Open Anthropology, anthropology, annual meeting

Abstract

The Editors’ Note: Open Anthropology Matters
Jason Antrosio, Department of Anthropology, Hartwick College
Sallie Han, Department of Anthropology, SUNY Oneonta


For this issue of Open Anthropology we are promoting material linked to the 2017 annual meetings of the American Anthropological Association (AAA), Anthropology Matters. From a potentially enormous selection of themes, we’re particularly highlighting work by the keynote speakers, Paul Farmer and Jim Yong Kim. We are also using this opportunity to showcase the efforts of outgoing AAA President Alisse Waterston, who was the founding first editor of Open Anthropology.
Open Anthropology is a public effort of the AAA, and so we concentrated on the Executive Sessions with the theme of Anthropological Knowledge Creation/Dissemination. Since we began editing Open Anthropology, we have tried to feature articles that are useful in teaching—both teaching anthropology and allied endeavors. Within the category of Anthropological Knowledge Creation/Dissemination, we focused on the session titled Why Anthropology Matters: Making Anthropology Relevant and Engaging a Larger Public Audience through Pedagogy. Additionally within the category of Anthropological Knowledge Creation/Dissemination is the perhaps provocatively titled Do Black and Brown Lives Matter to Anthropology?: Race, Bodies, and Context. This roundtable is relevant both to anthropology and pedagogy, and for this issue we’ve included articles from several of the presenters.

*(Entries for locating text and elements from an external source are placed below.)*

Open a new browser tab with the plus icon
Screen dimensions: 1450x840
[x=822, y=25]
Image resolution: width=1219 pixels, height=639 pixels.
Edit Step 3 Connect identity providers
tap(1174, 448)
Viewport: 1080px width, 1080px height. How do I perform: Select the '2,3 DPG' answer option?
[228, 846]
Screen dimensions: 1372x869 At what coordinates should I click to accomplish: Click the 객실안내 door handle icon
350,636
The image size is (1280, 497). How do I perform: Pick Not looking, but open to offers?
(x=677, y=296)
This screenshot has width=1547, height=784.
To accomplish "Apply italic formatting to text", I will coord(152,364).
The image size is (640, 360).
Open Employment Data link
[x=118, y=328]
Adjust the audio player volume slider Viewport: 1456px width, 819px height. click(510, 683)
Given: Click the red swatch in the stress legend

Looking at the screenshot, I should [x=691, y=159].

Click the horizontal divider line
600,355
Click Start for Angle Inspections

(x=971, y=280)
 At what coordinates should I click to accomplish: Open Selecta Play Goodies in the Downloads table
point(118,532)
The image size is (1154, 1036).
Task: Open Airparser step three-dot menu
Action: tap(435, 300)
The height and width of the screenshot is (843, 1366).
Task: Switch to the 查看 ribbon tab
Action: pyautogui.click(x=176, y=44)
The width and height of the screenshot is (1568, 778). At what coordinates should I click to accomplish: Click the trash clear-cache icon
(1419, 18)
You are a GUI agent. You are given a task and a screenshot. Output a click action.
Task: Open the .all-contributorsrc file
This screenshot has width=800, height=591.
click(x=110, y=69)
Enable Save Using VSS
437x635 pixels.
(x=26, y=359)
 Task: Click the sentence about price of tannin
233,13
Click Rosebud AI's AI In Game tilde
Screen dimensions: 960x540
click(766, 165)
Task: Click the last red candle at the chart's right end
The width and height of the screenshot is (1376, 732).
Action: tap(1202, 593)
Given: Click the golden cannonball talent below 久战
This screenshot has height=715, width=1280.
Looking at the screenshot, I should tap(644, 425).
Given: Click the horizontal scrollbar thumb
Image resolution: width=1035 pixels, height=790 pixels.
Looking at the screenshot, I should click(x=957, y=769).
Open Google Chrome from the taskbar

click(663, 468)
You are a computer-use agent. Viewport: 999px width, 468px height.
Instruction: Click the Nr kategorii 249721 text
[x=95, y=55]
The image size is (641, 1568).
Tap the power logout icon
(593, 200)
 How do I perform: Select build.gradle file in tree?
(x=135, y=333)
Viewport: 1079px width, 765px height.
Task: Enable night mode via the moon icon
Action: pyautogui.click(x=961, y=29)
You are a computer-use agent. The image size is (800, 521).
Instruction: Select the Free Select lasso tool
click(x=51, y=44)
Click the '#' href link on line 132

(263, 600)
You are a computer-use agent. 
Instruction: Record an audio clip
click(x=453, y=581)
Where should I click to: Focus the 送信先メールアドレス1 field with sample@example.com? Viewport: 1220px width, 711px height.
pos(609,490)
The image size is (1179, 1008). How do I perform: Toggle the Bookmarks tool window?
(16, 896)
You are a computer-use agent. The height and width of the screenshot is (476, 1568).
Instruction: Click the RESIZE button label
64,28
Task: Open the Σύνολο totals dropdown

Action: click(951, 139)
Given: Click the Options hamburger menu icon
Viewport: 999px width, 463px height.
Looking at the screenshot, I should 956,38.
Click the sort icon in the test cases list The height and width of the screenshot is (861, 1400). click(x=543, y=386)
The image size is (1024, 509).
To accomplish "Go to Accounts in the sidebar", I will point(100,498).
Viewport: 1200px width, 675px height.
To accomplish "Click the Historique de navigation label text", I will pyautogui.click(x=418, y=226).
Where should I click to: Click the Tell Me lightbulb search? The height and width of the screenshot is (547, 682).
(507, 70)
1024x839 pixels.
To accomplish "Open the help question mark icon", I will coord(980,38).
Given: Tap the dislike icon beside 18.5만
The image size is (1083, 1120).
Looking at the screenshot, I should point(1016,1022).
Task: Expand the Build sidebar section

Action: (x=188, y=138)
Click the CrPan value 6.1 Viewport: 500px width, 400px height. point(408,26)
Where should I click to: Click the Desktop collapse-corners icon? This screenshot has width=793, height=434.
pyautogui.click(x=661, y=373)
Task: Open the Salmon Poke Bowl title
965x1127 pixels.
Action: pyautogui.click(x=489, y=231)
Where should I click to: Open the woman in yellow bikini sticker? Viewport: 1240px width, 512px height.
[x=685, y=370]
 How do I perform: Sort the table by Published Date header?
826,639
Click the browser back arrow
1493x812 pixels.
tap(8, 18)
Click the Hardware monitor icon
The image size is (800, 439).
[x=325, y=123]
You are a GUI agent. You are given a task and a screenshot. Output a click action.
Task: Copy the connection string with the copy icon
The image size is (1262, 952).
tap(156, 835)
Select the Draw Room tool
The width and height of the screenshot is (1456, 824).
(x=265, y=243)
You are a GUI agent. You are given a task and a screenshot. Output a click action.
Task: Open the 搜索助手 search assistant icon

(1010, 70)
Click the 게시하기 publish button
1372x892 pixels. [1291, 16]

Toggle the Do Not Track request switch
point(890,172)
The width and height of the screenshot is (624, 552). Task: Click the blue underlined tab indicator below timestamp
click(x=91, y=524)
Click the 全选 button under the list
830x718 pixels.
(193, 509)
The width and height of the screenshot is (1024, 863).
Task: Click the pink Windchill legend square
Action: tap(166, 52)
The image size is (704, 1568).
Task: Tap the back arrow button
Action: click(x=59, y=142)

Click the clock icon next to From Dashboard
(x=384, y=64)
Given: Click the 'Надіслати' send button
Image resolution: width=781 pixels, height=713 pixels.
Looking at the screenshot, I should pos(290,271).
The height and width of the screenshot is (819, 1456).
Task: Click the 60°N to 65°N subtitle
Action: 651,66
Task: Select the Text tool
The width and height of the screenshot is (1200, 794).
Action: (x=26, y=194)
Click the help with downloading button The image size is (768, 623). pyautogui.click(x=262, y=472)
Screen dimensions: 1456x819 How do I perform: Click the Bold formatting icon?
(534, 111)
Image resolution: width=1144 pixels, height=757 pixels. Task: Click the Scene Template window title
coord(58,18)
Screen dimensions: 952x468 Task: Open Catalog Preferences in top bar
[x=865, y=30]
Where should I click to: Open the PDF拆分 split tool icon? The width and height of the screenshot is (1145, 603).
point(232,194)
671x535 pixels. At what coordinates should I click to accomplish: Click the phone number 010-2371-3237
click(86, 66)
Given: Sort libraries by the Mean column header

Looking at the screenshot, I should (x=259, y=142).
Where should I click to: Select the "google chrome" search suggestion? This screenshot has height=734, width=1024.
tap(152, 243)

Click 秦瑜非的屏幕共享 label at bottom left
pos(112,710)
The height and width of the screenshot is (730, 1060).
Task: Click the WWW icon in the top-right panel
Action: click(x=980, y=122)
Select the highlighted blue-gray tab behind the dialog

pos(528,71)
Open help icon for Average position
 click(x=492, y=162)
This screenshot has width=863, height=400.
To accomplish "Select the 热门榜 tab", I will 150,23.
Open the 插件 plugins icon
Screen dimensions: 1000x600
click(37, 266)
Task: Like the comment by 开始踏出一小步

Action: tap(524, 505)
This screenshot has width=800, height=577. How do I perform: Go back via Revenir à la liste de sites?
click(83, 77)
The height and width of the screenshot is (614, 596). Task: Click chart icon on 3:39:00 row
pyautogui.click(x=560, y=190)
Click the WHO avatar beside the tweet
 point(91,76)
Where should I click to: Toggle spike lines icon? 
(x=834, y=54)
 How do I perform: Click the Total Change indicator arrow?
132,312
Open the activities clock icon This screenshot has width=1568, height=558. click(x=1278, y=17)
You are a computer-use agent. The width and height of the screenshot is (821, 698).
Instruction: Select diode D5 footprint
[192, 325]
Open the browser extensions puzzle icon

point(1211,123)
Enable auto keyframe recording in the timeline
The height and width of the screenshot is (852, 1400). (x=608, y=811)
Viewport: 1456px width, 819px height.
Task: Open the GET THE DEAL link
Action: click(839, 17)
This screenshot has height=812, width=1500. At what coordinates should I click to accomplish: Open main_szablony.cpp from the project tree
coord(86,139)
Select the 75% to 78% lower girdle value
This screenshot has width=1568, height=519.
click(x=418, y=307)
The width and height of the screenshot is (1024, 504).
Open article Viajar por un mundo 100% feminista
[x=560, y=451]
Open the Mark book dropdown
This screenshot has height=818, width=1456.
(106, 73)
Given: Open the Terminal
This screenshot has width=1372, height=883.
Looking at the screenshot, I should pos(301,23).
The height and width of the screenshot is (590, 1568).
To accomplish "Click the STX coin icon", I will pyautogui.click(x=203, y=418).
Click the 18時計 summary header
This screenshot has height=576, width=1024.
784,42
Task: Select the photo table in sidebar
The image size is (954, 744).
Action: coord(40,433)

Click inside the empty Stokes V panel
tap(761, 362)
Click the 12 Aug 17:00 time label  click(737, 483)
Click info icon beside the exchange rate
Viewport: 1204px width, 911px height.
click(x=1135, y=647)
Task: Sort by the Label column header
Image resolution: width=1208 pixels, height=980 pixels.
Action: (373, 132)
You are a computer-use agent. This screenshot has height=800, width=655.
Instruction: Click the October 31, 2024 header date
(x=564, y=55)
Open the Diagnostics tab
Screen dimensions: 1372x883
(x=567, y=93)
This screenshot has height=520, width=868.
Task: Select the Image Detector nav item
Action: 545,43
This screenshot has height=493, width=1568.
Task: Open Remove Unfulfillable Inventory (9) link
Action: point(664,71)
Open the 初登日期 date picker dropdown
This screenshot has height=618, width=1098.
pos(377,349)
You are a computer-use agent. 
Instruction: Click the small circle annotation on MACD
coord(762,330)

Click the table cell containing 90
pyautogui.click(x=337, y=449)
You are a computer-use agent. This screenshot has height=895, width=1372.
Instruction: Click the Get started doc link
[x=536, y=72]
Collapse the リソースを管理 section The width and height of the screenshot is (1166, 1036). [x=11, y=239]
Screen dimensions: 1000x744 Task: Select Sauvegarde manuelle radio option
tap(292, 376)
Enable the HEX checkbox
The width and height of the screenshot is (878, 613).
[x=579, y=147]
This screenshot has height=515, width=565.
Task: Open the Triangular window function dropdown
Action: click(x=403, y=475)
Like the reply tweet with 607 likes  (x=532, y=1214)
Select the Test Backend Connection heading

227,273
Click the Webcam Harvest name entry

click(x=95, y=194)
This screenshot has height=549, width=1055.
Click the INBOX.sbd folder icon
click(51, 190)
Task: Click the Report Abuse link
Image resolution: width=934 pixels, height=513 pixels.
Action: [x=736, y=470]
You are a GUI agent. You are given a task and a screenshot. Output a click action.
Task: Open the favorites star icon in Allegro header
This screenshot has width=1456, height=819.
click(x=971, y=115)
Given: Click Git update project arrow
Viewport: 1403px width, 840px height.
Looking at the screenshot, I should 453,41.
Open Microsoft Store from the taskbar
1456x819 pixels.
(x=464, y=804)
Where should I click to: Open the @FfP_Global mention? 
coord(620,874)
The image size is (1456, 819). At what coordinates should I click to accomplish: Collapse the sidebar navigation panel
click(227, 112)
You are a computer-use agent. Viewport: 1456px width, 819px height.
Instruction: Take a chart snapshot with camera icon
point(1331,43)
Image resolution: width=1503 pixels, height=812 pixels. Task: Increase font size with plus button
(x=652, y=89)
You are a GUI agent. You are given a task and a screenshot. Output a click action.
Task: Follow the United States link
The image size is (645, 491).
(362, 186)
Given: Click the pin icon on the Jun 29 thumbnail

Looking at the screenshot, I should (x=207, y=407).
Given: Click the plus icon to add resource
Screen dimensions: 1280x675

We begin with Deprovincializing Trump, Decolonizing Diversity, and Unsettling Anthropology as a frame for anthropology’s current possible contribution. This invited commentary by Jonathan Rosa and Yarimar Bonilla appears in the May 2017 issue of American Ethnologist. In some ways this may be seen as an update and companion piece to their previous “#Ferguson: Digital protest, hashtag ethnography, and the racial politics of social media in the United States” which also was published in American Ethnologist (February 2015) and was included in the Open Anthropology issue on Race, Racism, and Protesting Anthropology. In their “Deprovincializing Trump” reflections, Rosa and Bonilla “share the general concern over the impact of [Trump’s] win, and believe that anthropology can and should play a critical role in examining the importance of this moment.” However, they “contend that there is just as much to be learned from the reactions to the election as there is from the results” (201). Rosa and Bonilla resist the urge to see recent events as a definitive or exceptional break from the past. “The characterization of Trump’s election, as well as related global events such as Brexit, as exceptional effectively delinks present-day racism from colonial histories of power, disavows US settler colonialism, and silences critiques of global coloniality” (203).